If walls could talk — they'd probably scream inside the brick Georgian-style mansion at 201 Virginia Ave. in Richmond, a half-mile from Mary Munford Elementary School.
That's not because the current owners are frightening — on the contrary, they're quite friendly. And it's not because their home is scary, it's stunningly beautiful and akin to a live-in museum.
- Scott Elmquist
- The Virginia Avenue home was originally built in the 1790s in Hanover County and was moved to Richmond. Historical documents show that a Northern general had stayed in the home during the Civil War.
It's the happenings of yesteryear that are eye-popping, including amputations that left blood stains on the hardwood floor to this day and ghosts believed to have lingered inside.
"I believe it," owner Anne Hines says of spirits previously residing in the home. "When we arrived here. … I think that the spirits were quite glad to go on."
The walls are covered in wallpaper in many rooms, including yellow wallpaper with bright flowers in the stairwell. There are valuable antiques throughout, mostly from the 1700s and 1800s.
The storied antiques are fitting for a couple that made a name Richmond through antiques. Anne and Robert Hines Jr., who are in their 70s and raised three children, ran the wildly successful Thomas-Hines Inc. antiques store in Carytown before closing in 2014 after 42 years.
Hanging on the living room wall are 19th-century French pistols designed for duels — or as Anne Hines plainly describes: "when you go 30 steps, turn, and pow!"
Inside a glass case, 18th-century porcelain monkey band figurines made in Meissen, Germany, are situated strategically. The popular but rare figurines depict fancifully-dressed monkeys playing in a band, which Robert Hines has taken a liking to, adding to the collection over the course of years.
"Now that gentleman," Anne Hines begins, as she points at a portrait in the dining room. "He was the last rural governor of Jamaica, and he considered himself quite a ladies' man. And so, he had (numerous) portraits of himself done."
- Scott Elmquist
- The Georgian-style mansion was decorated to be elegant, while fully maintaining its historical charm, all while including plenty of seating for guests.
To this, I respond: "So this is like sending selfies, back in the day?"
"Yeah," Anne Hines says with a laugh, "He just thought, you know, it was absolutely the bomb."
Mrs.
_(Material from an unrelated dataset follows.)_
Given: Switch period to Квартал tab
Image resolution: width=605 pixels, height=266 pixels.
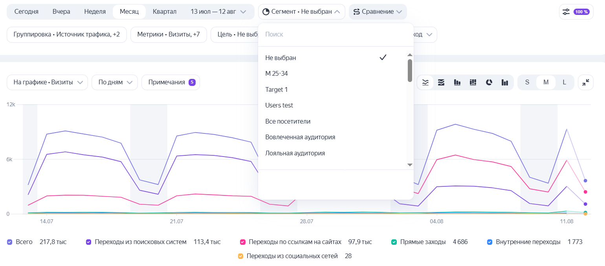Looking at the screenshot, I should [165, 12].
Hines continues to operate her interior design business under the Thomas-Hines company name. Though her own home has historical flair, her acclaim as an interior designer is widespread, serving customers with a wide array of styles.
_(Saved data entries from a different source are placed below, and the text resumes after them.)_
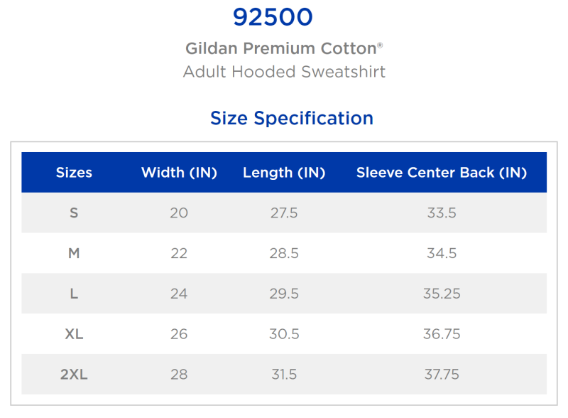The image size is (568, 418).
Task: Click the Sizes column header
Action: [74, 173]
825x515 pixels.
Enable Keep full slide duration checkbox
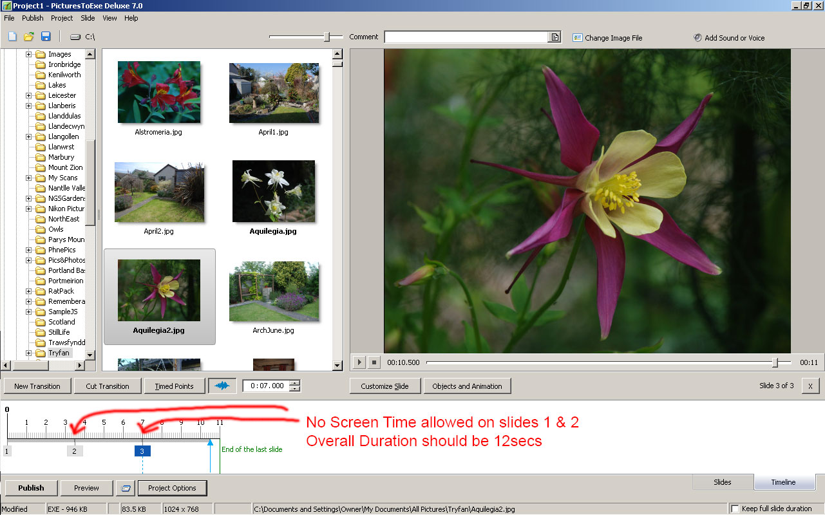735,509
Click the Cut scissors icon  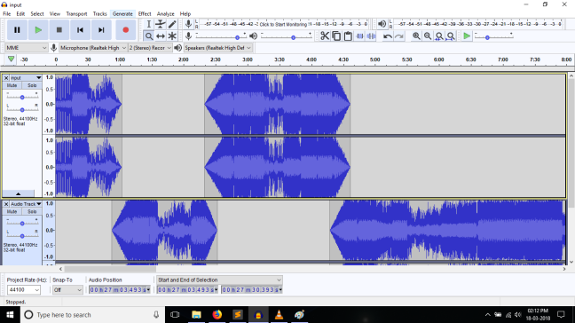tap(325, 35)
"This was our taste," Anne Hines says. "I love it. I love it to death."
Speaking of death, the Hines first found interest in the home on the heels of a tragic death, in which a previous homeowner died in 1968 from a fire that started from a cigarette, Anne Hines says.
The Hines first saw the house a little more than 50 years ago, just a week after their wedding. They hoped to one day live in it and kept their eyes open for the opportunity in the decades that passed.
"Robert said: 'Ah, that is a fabulous house. I want to own that someday,'" Anne Hines recalls. "He, 23 years later, bought it."
- Scott Elmquist
- The Hineses managed to maintain the historical integrity of their Virginia Avenue home while also renovating the kitchen, to ensure the home would be functional.
The house was built in the late 1790s with material shipped from England, according to Anne Hines.
It was originally erected in Hanover County, where it served as the home of a Northern general during the Civil War, she says, based on a book and other historical documents.
Amputations were carried out in what's now the living room, and there are still some blood stains on the original pine floor, though those stains are covered by a rug.
In 1938, it was moved to Richmond in what's now a quiet subdivision, known as Westmoreland Place, which has numerous high-end houses.
While it's rich in history, and Anne Hines articulates those stories with great enthusiasm, the Hineses certainly don't feel like they're living in a museum.
"Oh, no, this is home," Anne Hines says before chuckling. "I guess it's like the queen of England living in Buckingham Palace. It's her home. … This is just our taste. It's home to us."
What makes it awesome
Though there are antiques rich in value and history in nearly every corner of the home, Anne Hines leans on her skills as a successful interior designer to make everything flow together.
There's a lot to take in, but none of it feels out of place.
Close attention to the details proves valuable inside the storied walls, and the Hineses take pride in those details — so much so that Anne Hines spent four years creating a miniature replica of the house with even the smallest of details duplicated to perfection.
- Scott Elmquist
- Anne Hines spent four years creating an exact miniature copy of the house. She says that in side-by-side photographs of the home and its copy, some people have been unable to tell which photo is which.
She says that a photograph taken of a room in her actual home, placed beside a close-up photograph of a room depicted in the miniature, even left friends who had previously visited the home unsure which picture was the real thing.